(Reuters) - Puerto Rico’s $3 billion in general obligation bonds will be offered with an 8 percent coupon, according to preliminary price talk wire obtained on Monday by Reuters, a lower rate than many thought the cash-strapped U.S. territory would have to pay.
All of the bonds, expected to price on Tuesday, will be offered in a single 2035 term maturity, and possible yields for the bonds ranged from 8.625 percent to 8.875 percent, the wire indicated.
Many in the $3.7 trillion municipal bond market had thought junk-rated Puerto Rico would have to pay closer to 10 percent or higher to borrow, given its chronically weak economy and fears that it may need to restructure its debt at some point.
“The price talk was more aggressive than expected,” said Matt Fabian, a managing director at Municipal Market Advisors. He noted that the previous “sky-is-falling” pricing came early. “It was too soon to know that this kind of pricing was available.”
A rise in the price of outstanding Puerto Rican debt in the secondary market over the last month has also helped, said Michael Comes, a portfolio manager at Cumberland Advisors.
“Nobody really anticipated how far Puerto Rico would rally. Some of its general obligation debt is trading around 7.25 percent, so they will have to price the new bonds at something of a concession to get people to come in,” he said.
The deal, one of the biggest ever high-yield municipal bond offerings, has a tentative sinking fund schedule beginning in 2022 for bond redemptions.
High-yield hedge funds are expected to dominate the sale, with many traditional, municipal bond institutional investors shut out by restrictions on holding bonds rated below investment grade.
According to a draft deal document released last week, the bonds will be sold in denominations starting at $100,000, a level that would exclude most individual buyers.

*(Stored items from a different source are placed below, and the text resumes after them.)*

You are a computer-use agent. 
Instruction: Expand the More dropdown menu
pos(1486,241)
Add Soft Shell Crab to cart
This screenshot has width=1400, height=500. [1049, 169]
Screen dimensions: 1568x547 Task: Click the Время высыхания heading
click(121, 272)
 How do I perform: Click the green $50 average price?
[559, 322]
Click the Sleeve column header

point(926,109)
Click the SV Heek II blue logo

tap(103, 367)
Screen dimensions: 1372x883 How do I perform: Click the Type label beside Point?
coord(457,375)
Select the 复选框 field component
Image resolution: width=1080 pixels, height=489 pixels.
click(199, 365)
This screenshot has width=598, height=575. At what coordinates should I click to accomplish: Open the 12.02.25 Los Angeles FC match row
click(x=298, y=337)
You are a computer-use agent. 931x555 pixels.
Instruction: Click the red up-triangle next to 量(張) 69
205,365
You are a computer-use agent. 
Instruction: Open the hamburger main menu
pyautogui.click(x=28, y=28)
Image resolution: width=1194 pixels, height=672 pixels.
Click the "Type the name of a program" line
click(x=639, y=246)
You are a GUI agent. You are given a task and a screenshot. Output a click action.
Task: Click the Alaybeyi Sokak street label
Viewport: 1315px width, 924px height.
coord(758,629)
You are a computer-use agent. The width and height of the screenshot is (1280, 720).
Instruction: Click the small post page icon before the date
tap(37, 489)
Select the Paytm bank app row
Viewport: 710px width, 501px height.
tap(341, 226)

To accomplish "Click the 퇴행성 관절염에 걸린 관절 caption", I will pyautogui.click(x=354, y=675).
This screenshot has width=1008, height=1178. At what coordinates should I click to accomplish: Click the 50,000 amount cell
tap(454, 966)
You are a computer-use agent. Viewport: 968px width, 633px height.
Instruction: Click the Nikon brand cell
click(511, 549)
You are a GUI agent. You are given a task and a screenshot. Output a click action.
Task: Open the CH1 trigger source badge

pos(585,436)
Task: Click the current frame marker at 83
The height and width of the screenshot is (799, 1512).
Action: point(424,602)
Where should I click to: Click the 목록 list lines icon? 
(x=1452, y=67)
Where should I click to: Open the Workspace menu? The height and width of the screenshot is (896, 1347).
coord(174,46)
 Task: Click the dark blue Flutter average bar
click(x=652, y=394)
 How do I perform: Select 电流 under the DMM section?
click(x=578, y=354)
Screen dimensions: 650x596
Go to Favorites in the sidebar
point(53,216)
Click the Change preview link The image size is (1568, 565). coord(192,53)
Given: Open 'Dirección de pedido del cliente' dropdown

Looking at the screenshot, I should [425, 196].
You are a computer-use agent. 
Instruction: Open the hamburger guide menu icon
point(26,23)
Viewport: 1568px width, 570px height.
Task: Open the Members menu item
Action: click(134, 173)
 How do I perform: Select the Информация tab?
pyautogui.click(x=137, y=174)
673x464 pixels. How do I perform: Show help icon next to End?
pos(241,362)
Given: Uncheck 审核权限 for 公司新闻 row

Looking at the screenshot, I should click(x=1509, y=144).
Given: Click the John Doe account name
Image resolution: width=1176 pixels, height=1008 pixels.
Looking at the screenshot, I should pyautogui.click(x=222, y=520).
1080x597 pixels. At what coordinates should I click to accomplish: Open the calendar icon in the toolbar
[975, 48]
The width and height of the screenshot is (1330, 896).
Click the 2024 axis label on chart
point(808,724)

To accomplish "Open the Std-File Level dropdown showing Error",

The three largest Wall Street ratings agencies cut Puerto Rico to junk status last month, citing worries about the U.S. territory’s ailing economy and its ability to finance itself.
The Caribbean island has long struggled with chronic deficits, high joblessness and an economy that has been shrinking almost continuously since 2006. It has about $70 billion of debt outstanding.
The draft offering document also included an unusually lengthy list of risks to the bonds, including a possible restructuring of the commonwealth’s entire debt portfolio. Puerto Rico said last week it had hired a restructuring expert as its financial adviser.
The territory cannot file for bankruptcy under U.S. law.
Comes said none of those risks appear to be scaring off potential investors, saying he has heard talk that the deal will be as much as three times oversubscribed.
“Compared to the sovereign debt of some emerging markets in Latin America, these yields are considerably higher, so that’s very attractive to distressed debt buyers and various types of non-traditional municipal bond buyers,” he said.